Airflow Certification Crash Course

2026-01-22

We’ll learn everything we need to pass the certification

Agenda

What to expect for the Certification
Features of Airflow need to pass the exam
Sneakpeak of Airflow 3 features not covered in the exam
Quick test

What is the Certification?

It is the Apache Airflow Fundamentals

Format: 75 multiple-choice questions
Time: 60 minutes
Passing score: 70% (53 out of 75)

Topics included are:

DAG basics
Dag scheduling
Airflow components
Variables
Connections
XComs
Taskflow API
Airflow UI
DAG Debugging

Basics

Airflow is the open source standard for Workflow Management.

Airflow Providers

The core airflow package is the package that brings all the core features of Airflow. If we want to interact with Snowflakes, Postgres, etc we need to install providers. These providers give us access to specialized hooks and operators.

Components

Airflow has the following components:

API Server: FastAPI server serving the UI and handling task execution requests
Scheduler: Heart of Airflow; Schedule tasks when dependencies are fulfilled
DAG File Processor: Dedicated process for parsing DAGs
Metadata Database: A database where all metadata are stored (Postgres database)
Executor: Defines how tasks are executed and on which system. It is part of the scheduler. It DOESN’t execute the task itself
Queue: Defines the execution task order; it is also part of the scheduler
Worker: Process executing the tasks, defined by the executor
Triggerer: Process running asyncio to support deferrable operators

How they work

how they work

The workers go through the API server to pull the task they have to execute; they do not interact directly with the metadata database. This allows us to run the workers in different cluster than the database.

The API, scheduler, triggerer and DAG processor interact with the metadata database.

Adding a DAG

We add a DAG to the DAG folder. The processor processes every 5 minutes the DAG folder for new DAG files; It serializes the DAG file into the metadata database, and the scheduler reads from the database, and check if there is anything to schedule. The task instances scheduled are passed to the Executor, which pushes it to the queue and is assigned to a worker. The worker updates the state to the API server, which updates the metadata database.

Old DAG files are updated every 30 seconds.

Defining a DAG

We have three ways to define a DAG: taskflow API, context manager, and classes (old way)

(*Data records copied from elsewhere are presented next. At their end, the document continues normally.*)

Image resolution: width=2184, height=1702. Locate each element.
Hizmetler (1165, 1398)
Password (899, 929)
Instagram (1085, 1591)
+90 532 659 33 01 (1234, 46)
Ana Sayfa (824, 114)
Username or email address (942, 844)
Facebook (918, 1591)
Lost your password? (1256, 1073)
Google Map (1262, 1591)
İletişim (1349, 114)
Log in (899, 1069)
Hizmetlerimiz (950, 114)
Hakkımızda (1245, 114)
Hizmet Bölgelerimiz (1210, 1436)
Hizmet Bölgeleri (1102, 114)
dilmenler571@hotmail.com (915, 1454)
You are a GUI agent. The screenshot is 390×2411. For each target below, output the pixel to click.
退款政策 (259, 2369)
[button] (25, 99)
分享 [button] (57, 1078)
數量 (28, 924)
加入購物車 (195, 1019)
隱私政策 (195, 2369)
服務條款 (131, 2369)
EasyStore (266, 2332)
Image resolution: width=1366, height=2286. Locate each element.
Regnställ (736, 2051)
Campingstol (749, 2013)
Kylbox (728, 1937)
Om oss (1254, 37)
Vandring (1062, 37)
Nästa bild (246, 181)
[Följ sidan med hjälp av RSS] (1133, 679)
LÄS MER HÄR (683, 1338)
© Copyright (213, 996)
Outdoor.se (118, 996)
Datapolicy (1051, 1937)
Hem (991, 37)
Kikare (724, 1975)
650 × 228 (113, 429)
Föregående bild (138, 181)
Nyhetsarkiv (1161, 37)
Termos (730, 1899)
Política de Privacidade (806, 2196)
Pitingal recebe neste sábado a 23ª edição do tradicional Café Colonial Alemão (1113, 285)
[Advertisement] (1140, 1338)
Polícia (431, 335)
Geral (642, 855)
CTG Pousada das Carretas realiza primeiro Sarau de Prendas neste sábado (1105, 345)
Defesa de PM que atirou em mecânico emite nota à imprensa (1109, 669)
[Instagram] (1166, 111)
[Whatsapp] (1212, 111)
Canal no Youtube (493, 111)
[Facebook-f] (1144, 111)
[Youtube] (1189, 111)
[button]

Let’s use the Taskflow API:

 1from airflow.sdk import dag, task
 2from airflow.providers.standard.operators.python import PythonOperator
 3from airflow.providers.standard.operators.bash import BashOperator
 4
 5
 6# name of the function is the DAG ID of the DAG
 7@dag(schedule=None, description="A Dag that runs manually")
 8def my_dag():
 9  task_a = PythonOperator(task_id='a', ...)
10  task_b = BashOperator(task_id='b', ...)
11
12  task_a >> task_b  # dependencies

At the end of the DAG file, we have to explicitly call the dag defined with the taskflow API:

1my_dag()

 1# OLD WAY
 2from airflow.model import DAG
 3
 4dag = DAG(...)
 5PythonOperator(dag=dag, ...)
 6
 7# RECOMMENDED
 8from airflow.sdk import DAG
 9
10with DAG(...):
11  PythonOperator(...)
12
13# OR
14from airflow.sdk import dag, task
15
16@dag(...)
17def my_dag():
18  @task
19  def my_task(...):
20    ...
21
22my_dag()

To define dependencies, we use the bitshift operator: >> or <<; we can also use chain, linear_chain, etc

NB: this WILL be asked

1# this doesn't work
2[t1, t2] >> [t3, t4]
3
4# this works
5chain([t1, t2], [t3, t4])

DAG scheduling

A DAG run has the following properties:

state: final DAG run’s state
DAG ID: dag id of the dag triggered
logical date: the date when the DAG runs
start date
end date
duration
run ID

DAG run state

A DAG run can be either Queued, Running or Success/Failed.

You can have multiple DAG runs for the same DAG.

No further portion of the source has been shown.